§ PROBLEM DESCRIPTION: Can you rewrite the listing between the lines holding "Show next page of ships arrow" and "click(x=1323, y=369)", inclusive, with "ships" changed to "vessels" and nothing else altered? Leave the pictures out.

§ SUPPLIED DATA:

<<<<

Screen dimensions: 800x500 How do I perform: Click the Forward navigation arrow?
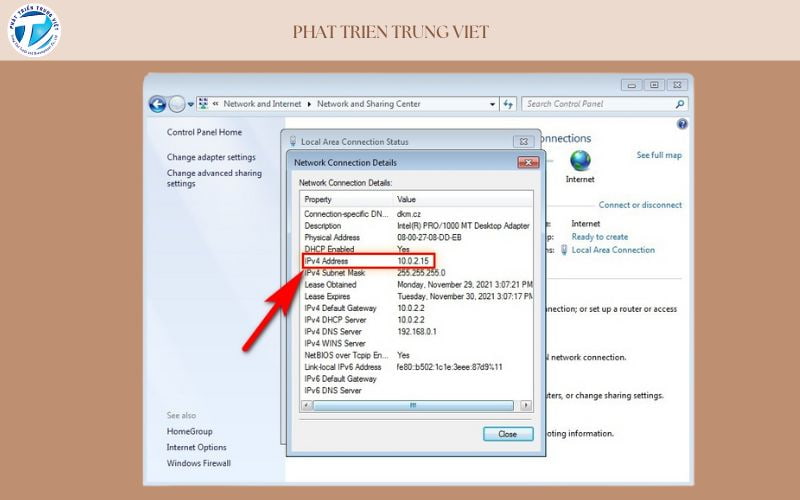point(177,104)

>>>>
<<<<

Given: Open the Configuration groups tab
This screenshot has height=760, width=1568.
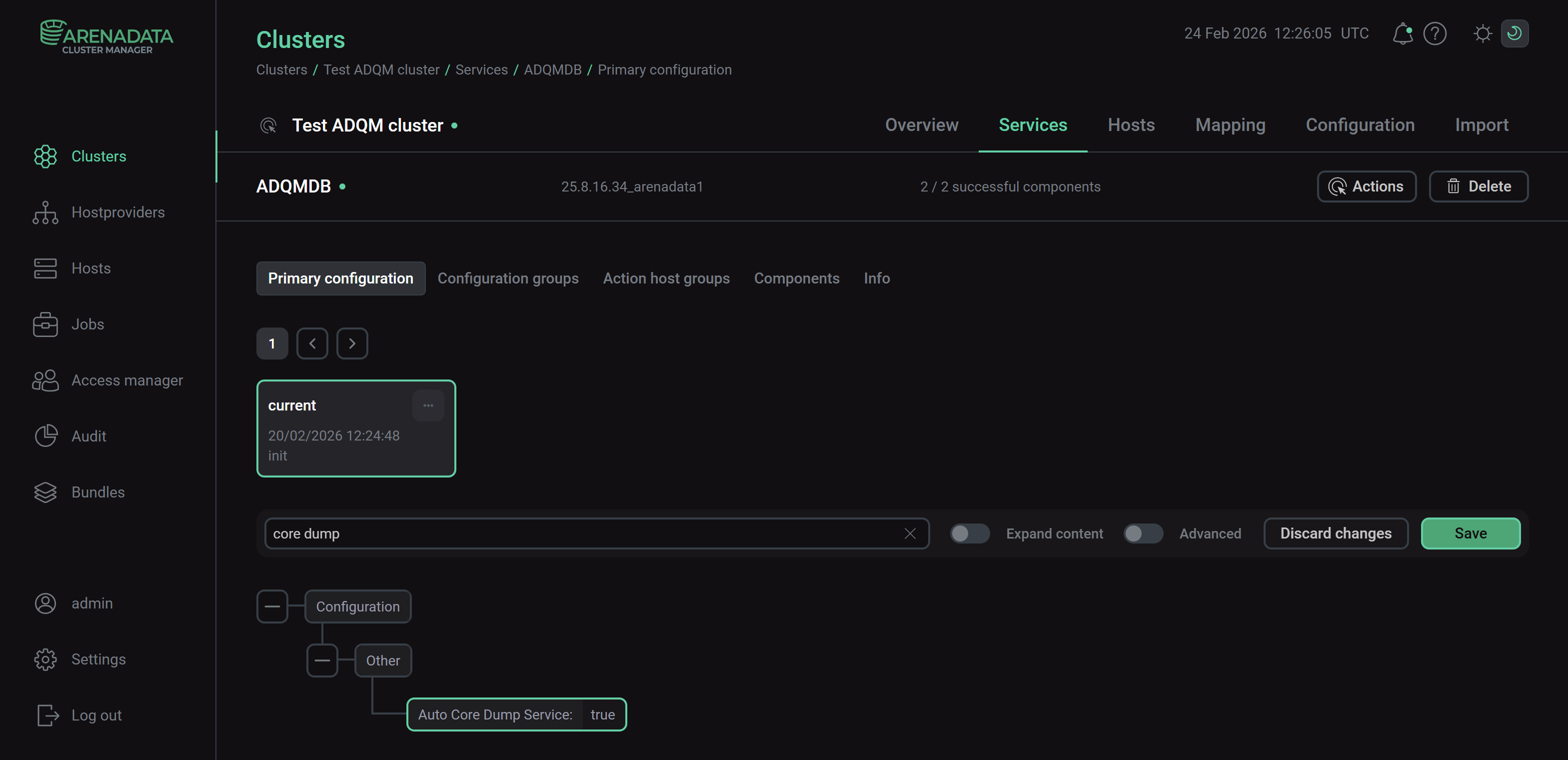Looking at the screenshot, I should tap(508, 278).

>>>>
<<<<

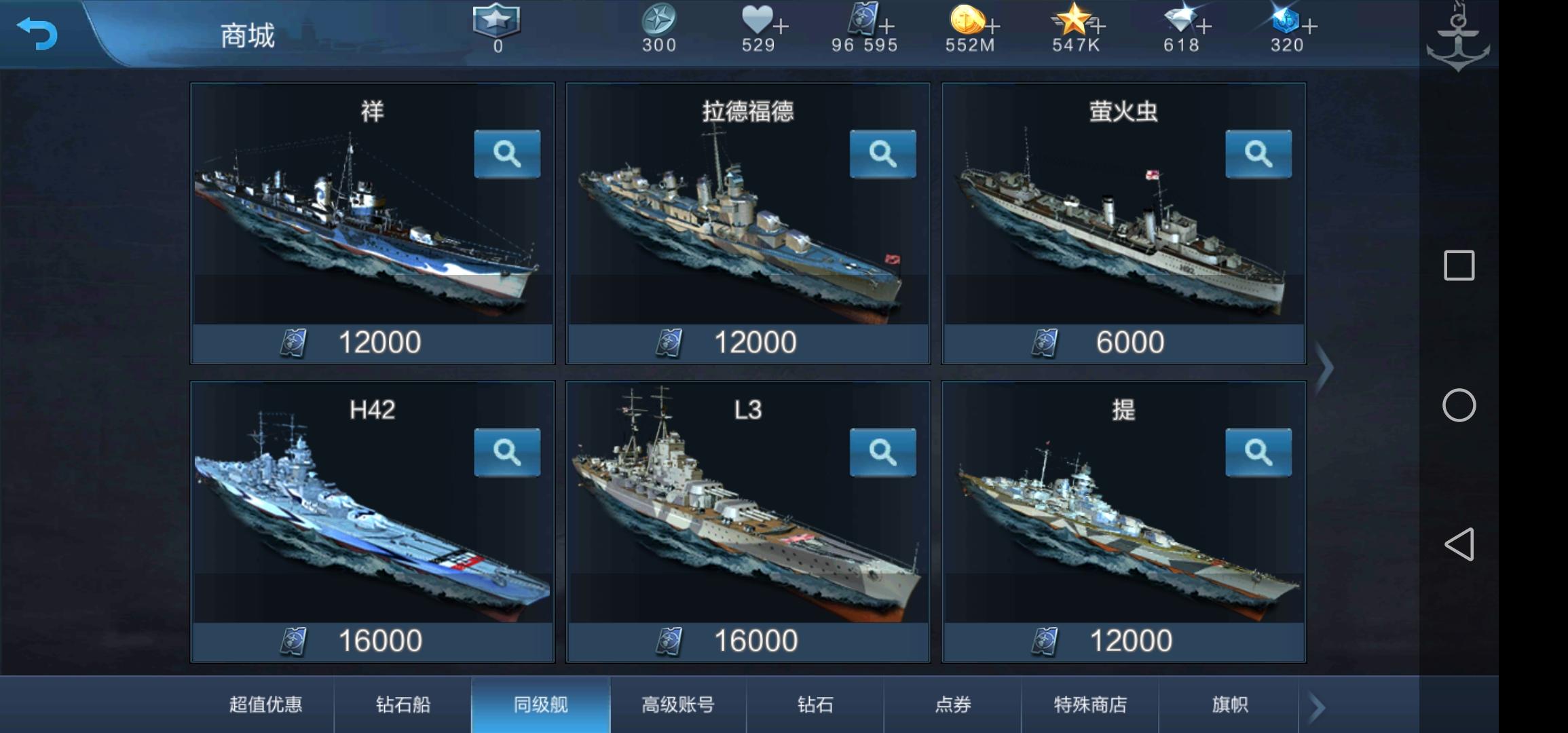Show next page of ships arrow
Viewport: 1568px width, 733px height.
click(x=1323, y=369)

>>>>

§ THE REPLY:
Show next page of vessels arrow
Viewport: 1568px width, 733px height.
click(x=1323, y=369)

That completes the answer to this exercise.